The college produced The King and I that year, and Janis played Lady Thiang, the head wife who sings "Something Wonderful." There was a crisis in the performances I attended--the woman who played Anna had severe laryngitis. The show went on with Mrs. Larson, the director's wife, reading the dialog from the pit, and Janis singing her songs while continuing to play her own part.
Anna in the spotlight lip-synched her role, and only if you thought to look would you see Janis kneeling at the back of the stage and singing. How they managed Anna's extended "your servant" monologue, part sung, part spoken, I cannot even imagine. The entire performance was seamless and completely believable.
This was a predictor of things to come for Janis who was always very self-assured and aware. In her Adler Fellow (of course they were not called that since Adler himself was still the Impresario) years at San Francisco she notably filled in as Abigaille in Verdi's Nabucco on about 24 hour's notice.
Later that year at Sac State we appeared together in Purcell's Dido and Aeneas, Janis as Dido and myself as the spirit who appears to Aeneas to tell him he must leave Carthage. She performed the role of prompter when the baritone forgot his "Tonight," all to no avail since he still didn't sing it. Oh well. I went on without him.

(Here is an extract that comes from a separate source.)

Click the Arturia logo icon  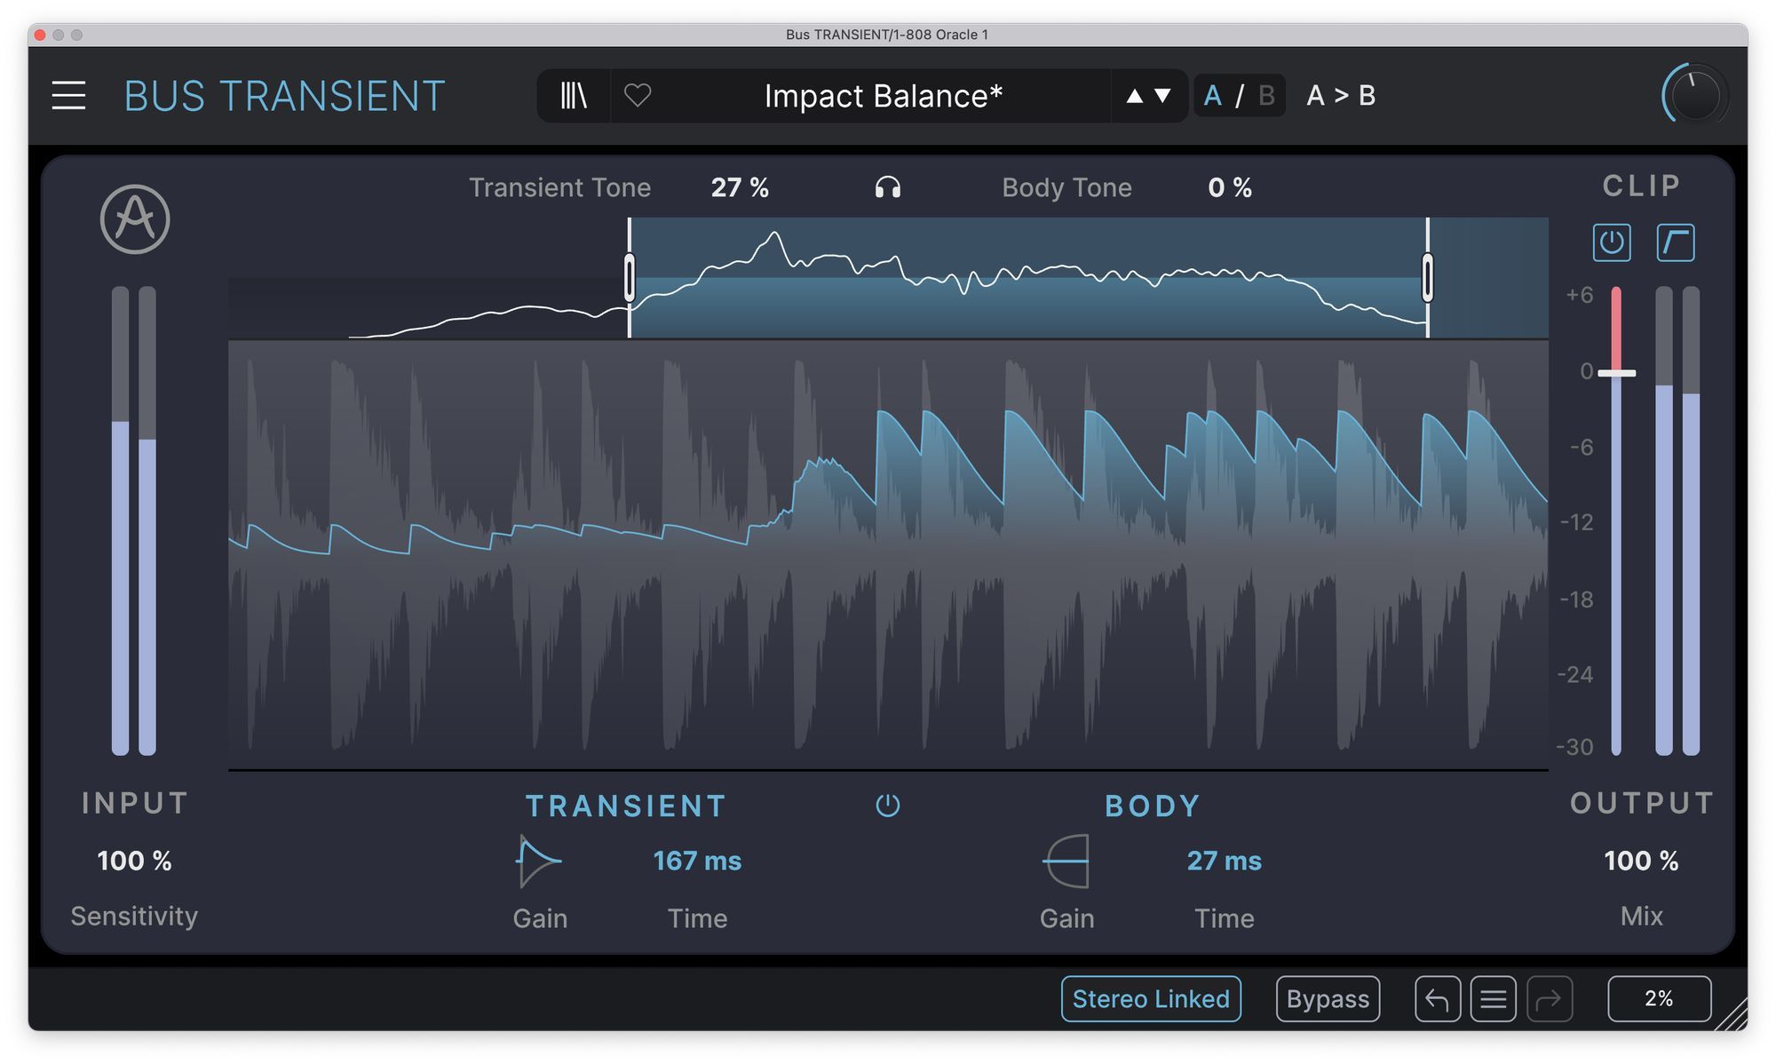pos(135,219)
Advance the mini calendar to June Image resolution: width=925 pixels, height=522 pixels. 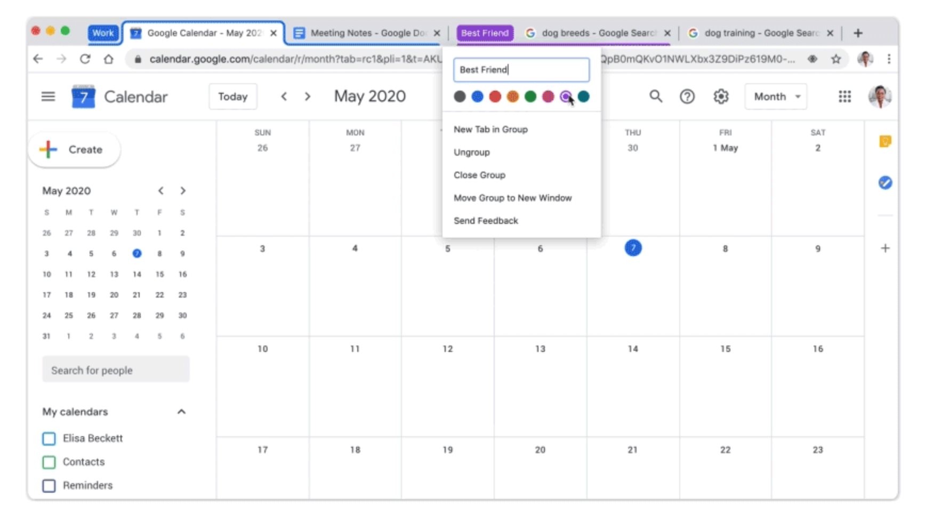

She was a heavy mezzo then with a beautiful heavy tone. Later when she lived in Germany she became a dramatic soprano and sang Tosca, the Countess, Sieglinde and those types of roles. For me her radio broadcast from the Met as Sieglinde was her most beautiful performance. Janis missed only the emotional / musical spark of genius to become a truly great singer. You may count this as bitchy if you want.
While she was part of the company in Berlin in the 70's, I went to visit Janis in her dressing room. I was making the audition rounds, and she advised me that I should have come sooner, that the really good times for foreign singers had passed. Still, it was fun seeing her. Next to her on the dressing table she had a stack of 20DM notes to hand out to the dressers. She enjoyed the attention from the backstage staff in German theaters and let them know.